Repeat, exactly as written, the line containing "Instruction: Tap the 375,7 MB size label" and each line after it through the end of the data.

**MATERIAL SHOWN**

......

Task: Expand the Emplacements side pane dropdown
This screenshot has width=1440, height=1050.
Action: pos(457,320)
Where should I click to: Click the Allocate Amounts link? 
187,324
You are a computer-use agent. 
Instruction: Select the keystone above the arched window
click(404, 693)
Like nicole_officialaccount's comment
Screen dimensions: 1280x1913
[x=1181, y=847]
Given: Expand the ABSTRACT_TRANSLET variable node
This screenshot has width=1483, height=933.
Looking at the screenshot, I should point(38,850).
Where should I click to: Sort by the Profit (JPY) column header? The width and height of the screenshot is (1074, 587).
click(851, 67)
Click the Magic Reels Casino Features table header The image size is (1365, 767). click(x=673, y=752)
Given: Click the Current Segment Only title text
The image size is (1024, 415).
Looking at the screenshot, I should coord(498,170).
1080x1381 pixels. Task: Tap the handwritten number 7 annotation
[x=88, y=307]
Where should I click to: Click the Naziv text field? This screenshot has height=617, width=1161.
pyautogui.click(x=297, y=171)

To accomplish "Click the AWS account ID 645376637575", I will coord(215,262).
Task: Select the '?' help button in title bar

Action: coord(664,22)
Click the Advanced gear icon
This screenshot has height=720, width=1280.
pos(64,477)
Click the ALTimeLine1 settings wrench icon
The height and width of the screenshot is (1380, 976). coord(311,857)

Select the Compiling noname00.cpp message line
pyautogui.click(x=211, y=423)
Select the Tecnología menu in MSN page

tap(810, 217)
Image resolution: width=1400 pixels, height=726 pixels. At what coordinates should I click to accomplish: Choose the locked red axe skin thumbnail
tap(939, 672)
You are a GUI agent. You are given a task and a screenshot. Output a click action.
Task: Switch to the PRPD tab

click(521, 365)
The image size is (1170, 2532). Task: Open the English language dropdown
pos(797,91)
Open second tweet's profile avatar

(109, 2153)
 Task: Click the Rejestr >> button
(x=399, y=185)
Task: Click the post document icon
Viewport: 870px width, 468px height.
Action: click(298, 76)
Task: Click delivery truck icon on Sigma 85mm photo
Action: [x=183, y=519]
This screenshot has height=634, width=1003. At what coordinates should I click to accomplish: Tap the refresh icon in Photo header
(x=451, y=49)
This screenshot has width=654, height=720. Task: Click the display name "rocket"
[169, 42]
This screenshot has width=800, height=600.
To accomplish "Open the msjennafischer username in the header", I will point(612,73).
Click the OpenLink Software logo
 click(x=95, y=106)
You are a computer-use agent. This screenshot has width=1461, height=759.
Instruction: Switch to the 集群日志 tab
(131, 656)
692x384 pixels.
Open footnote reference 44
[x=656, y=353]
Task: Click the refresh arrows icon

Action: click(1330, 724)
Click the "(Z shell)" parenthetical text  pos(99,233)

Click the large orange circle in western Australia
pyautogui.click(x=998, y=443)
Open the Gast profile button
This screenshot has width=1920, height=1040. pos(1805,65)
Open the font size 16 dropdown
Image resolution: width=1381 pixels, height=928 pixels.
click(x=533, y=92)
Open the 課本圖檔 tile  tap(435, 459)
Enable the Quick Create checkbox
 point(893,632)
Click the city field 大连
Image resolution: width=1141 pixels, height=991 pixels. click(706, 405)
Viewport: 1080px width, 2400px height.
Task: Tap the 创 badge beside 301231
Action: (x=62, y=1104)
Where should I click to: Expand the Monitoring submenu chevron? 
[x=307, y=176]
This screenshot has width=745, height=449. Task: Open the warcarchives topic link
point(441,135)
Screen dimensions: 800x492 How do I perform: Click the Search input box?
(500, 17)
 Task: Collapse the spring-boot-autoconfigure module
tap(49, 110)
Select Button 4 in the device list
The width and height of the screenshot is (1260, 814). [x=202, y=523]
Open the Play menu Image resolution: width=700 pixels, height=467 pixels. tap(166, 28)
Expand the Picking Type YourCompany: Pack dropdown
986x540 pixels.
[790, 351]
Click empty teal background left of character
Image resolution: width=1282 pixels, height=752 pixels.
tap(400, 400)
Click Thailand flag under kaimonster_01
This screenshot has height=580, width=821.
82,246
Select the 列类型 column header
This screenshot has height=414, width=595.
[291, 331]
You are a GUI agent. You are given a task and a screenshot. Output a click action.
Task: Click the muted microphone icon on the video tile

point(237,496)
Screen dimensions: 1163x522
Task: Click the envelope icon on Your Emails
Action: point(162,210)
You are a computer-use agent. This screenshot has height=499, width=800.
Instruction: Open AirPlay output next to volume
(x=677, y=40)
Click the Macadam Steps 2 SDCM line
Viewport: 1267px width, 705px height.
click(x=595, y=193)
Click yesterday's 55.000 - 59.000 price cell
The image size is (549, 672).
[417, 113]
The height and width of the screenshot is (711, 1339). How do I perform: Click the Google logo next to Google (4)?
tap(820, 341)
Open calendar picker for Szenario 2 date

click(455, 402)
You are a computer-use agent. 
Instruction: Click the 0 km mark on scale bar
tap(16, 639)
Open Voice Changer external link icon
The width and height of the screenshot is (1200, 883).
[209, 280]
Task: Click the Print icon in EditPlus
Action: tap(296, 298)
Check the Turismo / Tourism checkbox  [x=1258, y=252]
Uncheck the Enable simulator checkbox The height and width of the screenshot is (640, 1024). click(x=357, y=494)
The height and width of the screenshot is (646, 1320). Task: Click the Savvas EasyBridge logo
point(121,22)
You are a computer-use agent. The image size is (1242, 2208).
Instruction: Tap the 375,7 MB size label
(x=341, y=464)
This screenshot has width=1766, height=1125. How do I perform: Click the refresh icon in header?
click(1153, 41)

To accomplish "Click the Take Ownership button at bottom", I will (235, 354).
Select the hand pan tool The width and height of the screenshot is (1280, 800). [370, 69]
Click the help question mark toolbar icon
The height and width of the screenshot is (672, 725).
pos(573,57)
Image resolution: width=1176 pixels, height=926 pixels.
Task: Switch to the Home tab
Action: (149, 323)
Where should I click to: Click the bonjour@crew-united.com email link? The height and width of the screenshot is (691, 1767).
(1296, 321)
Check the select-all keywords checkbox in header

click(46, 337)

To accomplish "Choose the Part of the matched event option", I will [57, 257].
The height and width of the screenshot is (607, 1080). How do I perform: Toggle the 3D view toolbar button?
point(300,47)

......

**ANSWER BELOW**
Instruction: Tap the 375,7 MB size label
(x=341, y=464)
This screenshot has width=1766, height=1125. How do I perform: Click the refresh icon in header?
click(1153, 41)

To accomplish "Click the Take Ownership button at bottom", I will (235, 354).
Select the hand pan tool The width and height of the screenshot is (1280, 800). [370, 69]
Click the help question mark toolbar icon
The height and width of the screenshot is (672, 725).
pos(573,57)
Image resolution: width=1176 pixels, height=926 pixels.
Task: Switch to the Home tab
Action: (149, 323)
Where should I click to: Click the bonjour@crew-united.com email link? The height and width of the screenshot is (691, 1767).
(1296, 321)
Check the select-all keywords checkbox in header

click(46, 337)

To accomplish "Choose the Part of the matched event option", I will [57, 257].
The height and width of the screenshot is (607, 1080). How do I perform: Toggle the 3D view toolbar button?
point(300,47)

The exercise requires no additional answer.